- [Work to be completed] Please rewrite the items from the line containing "Expand the Hosted zone details section" through the last of the items, changing "section" to "panel" and keeping everything else the same. Leave the pictures out of your answer.

↓↓↓

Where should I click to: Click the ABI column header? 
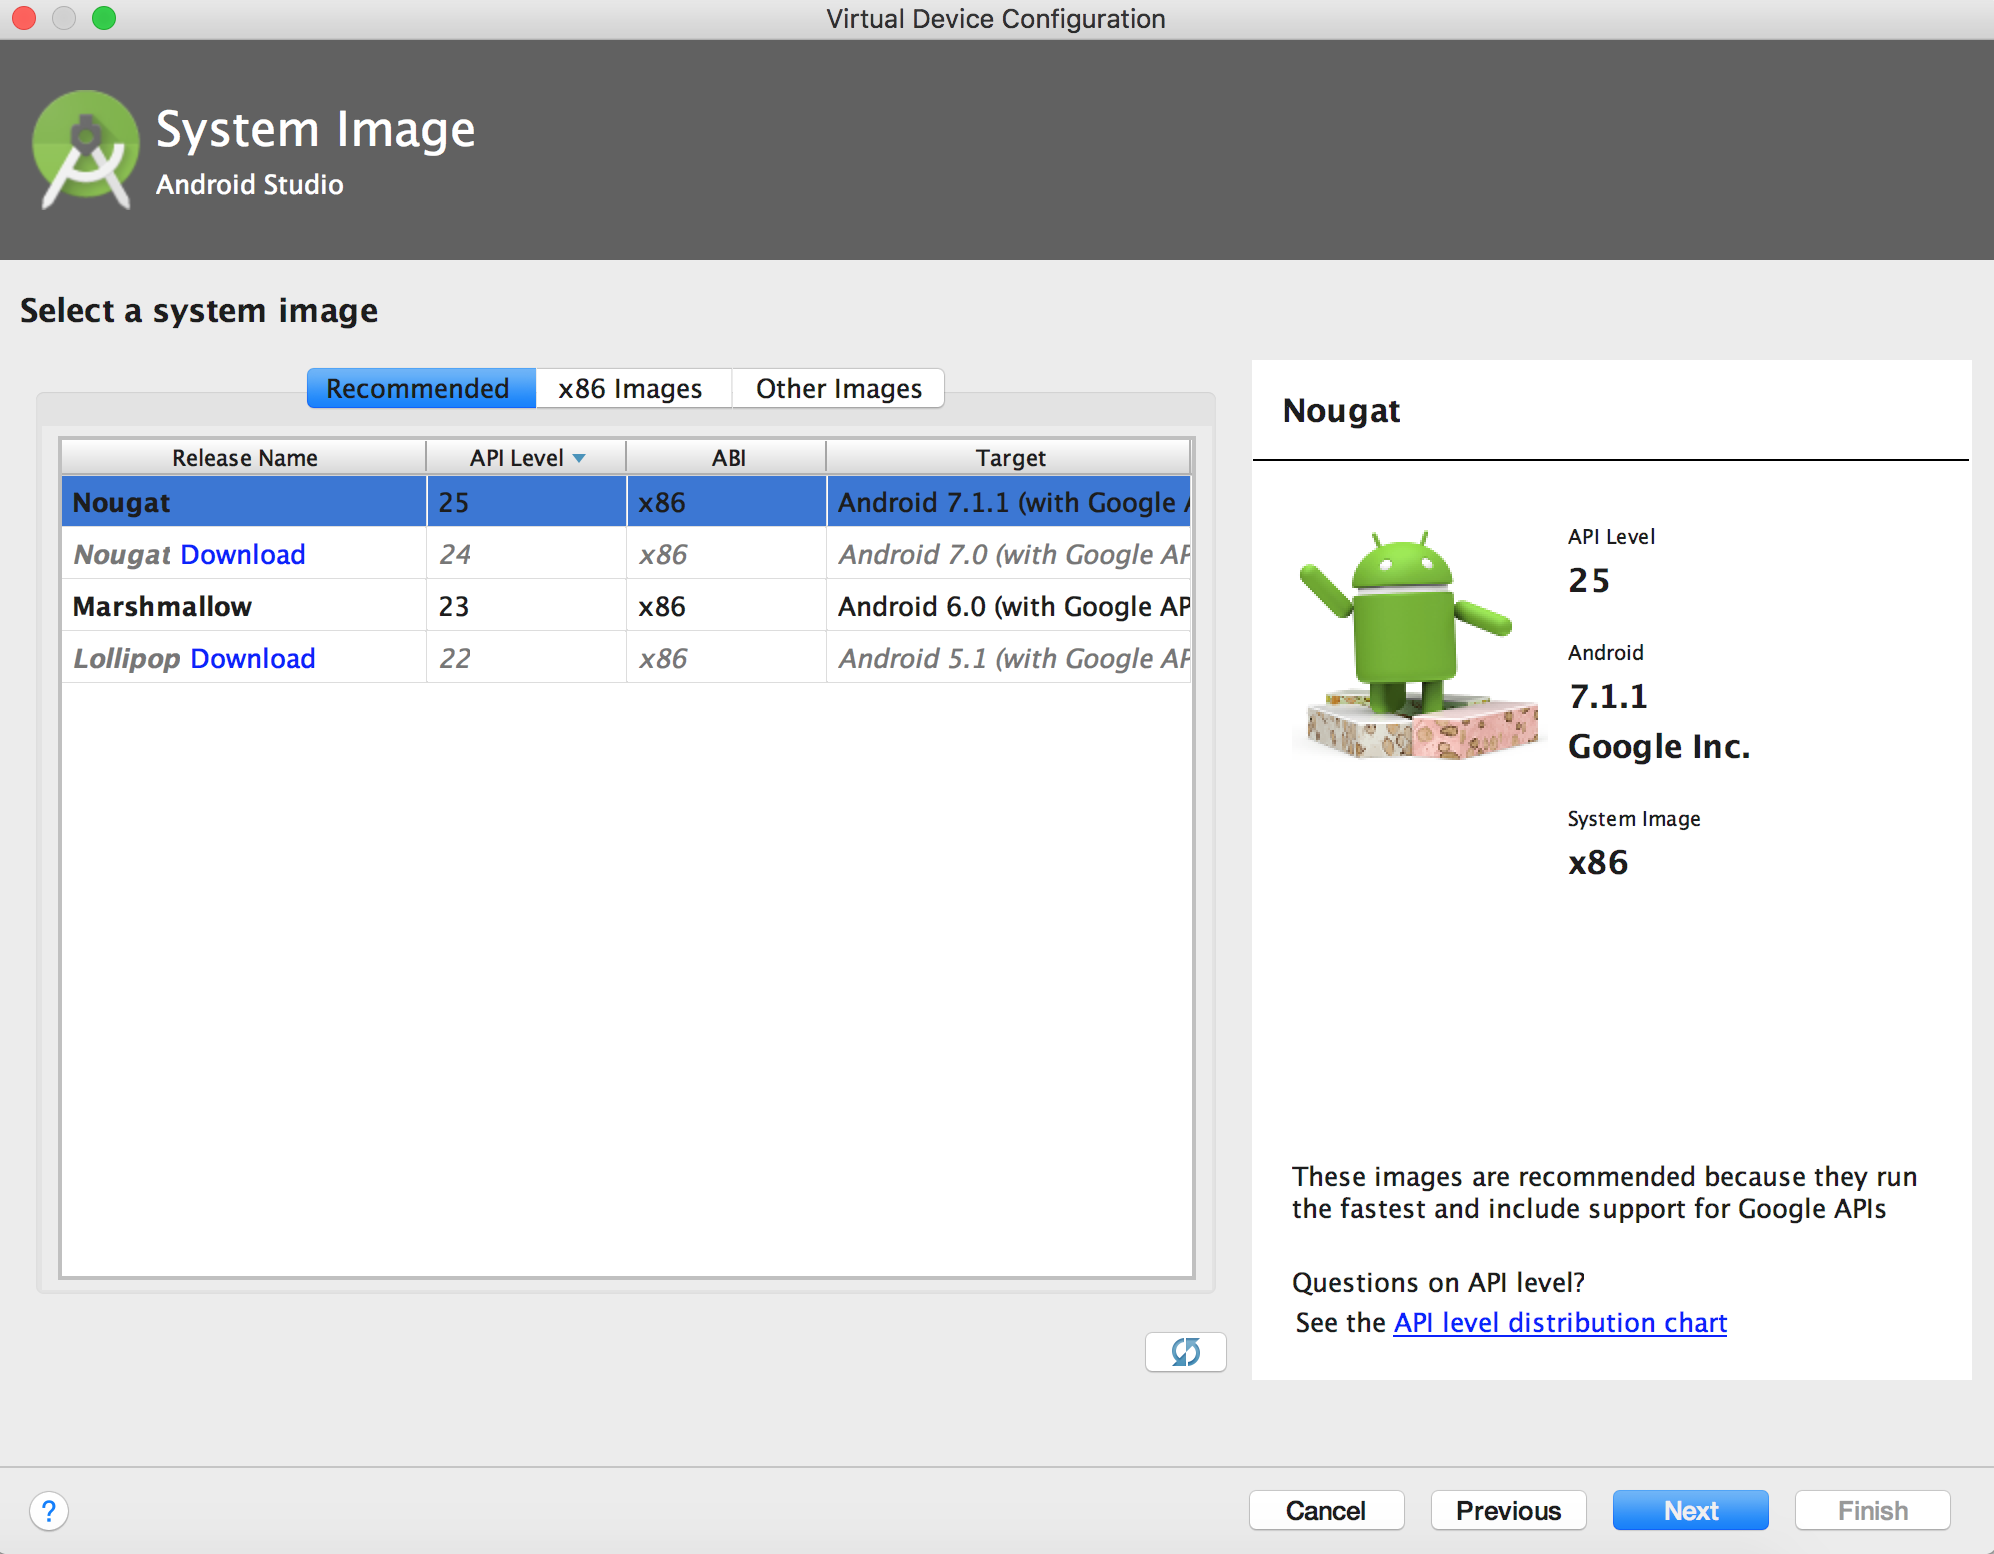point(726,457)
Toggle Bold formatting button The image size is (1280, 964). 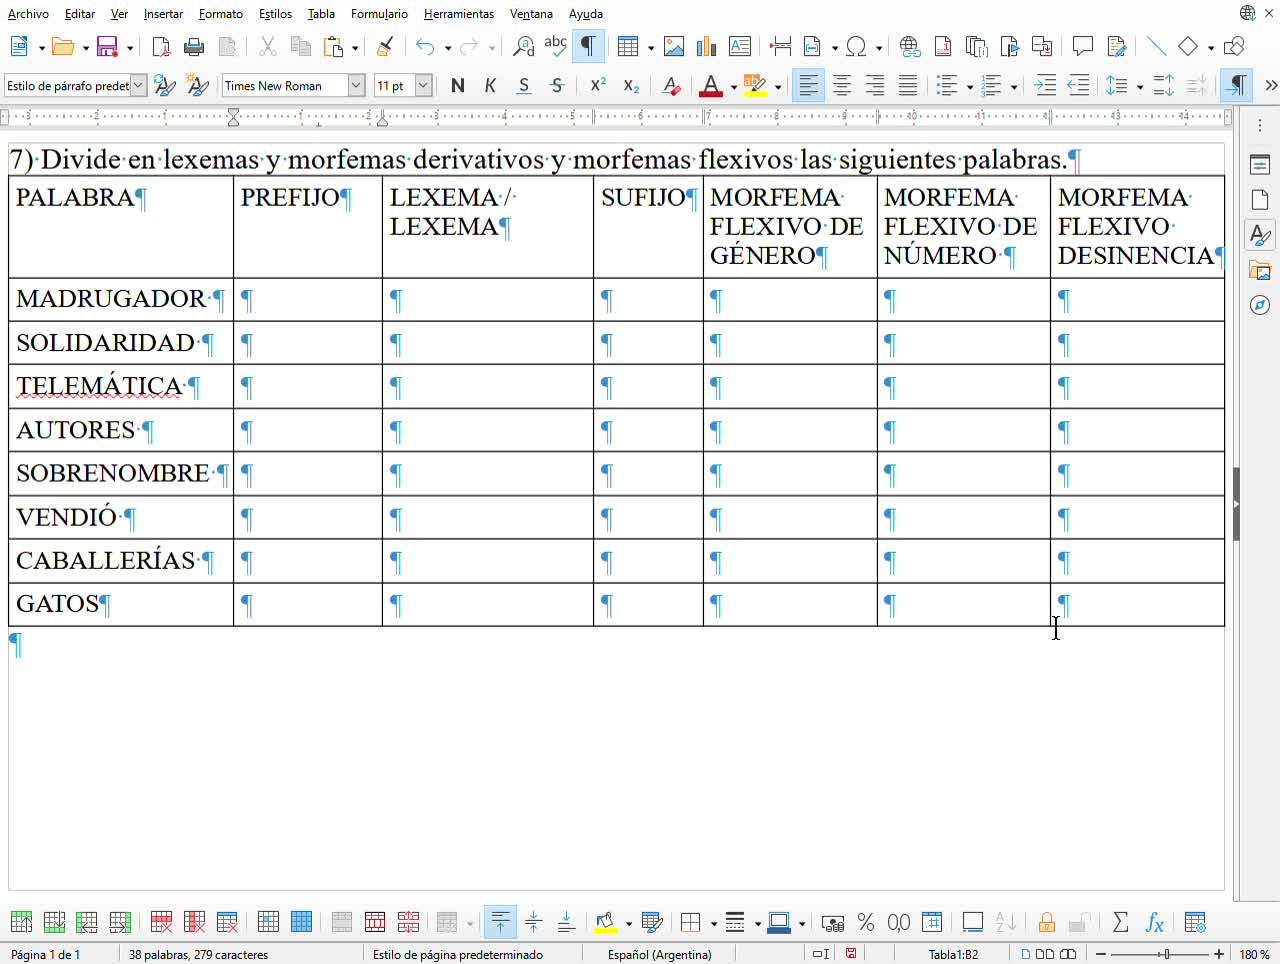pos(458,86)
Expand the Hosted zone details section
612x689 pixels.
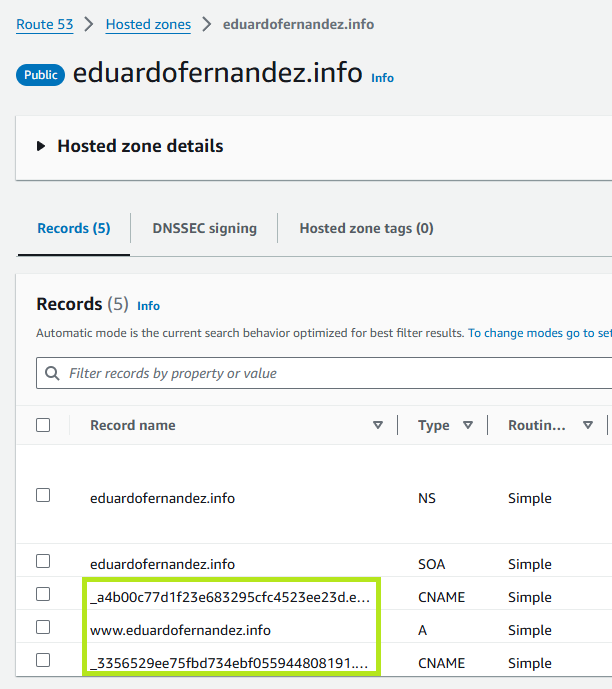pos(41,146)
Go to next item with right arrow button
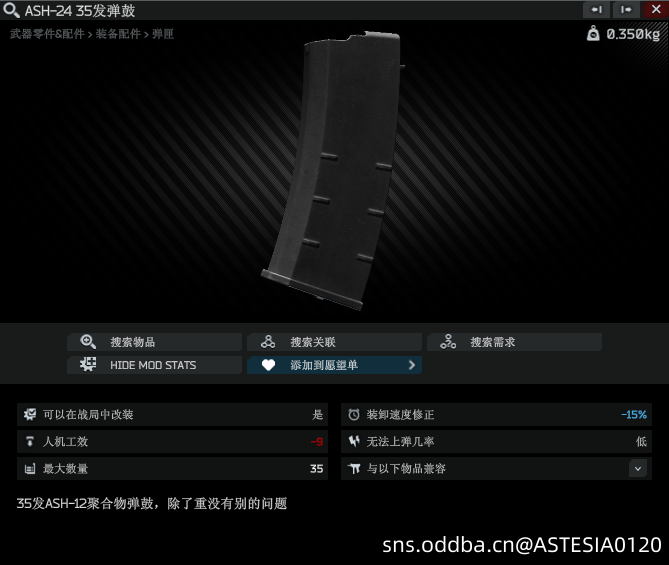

↑↑↑

- [Expected answer]
Expand the Hosted zone details panel
612x689 pixels.
pos(41,146)
Go to next item with right arrow button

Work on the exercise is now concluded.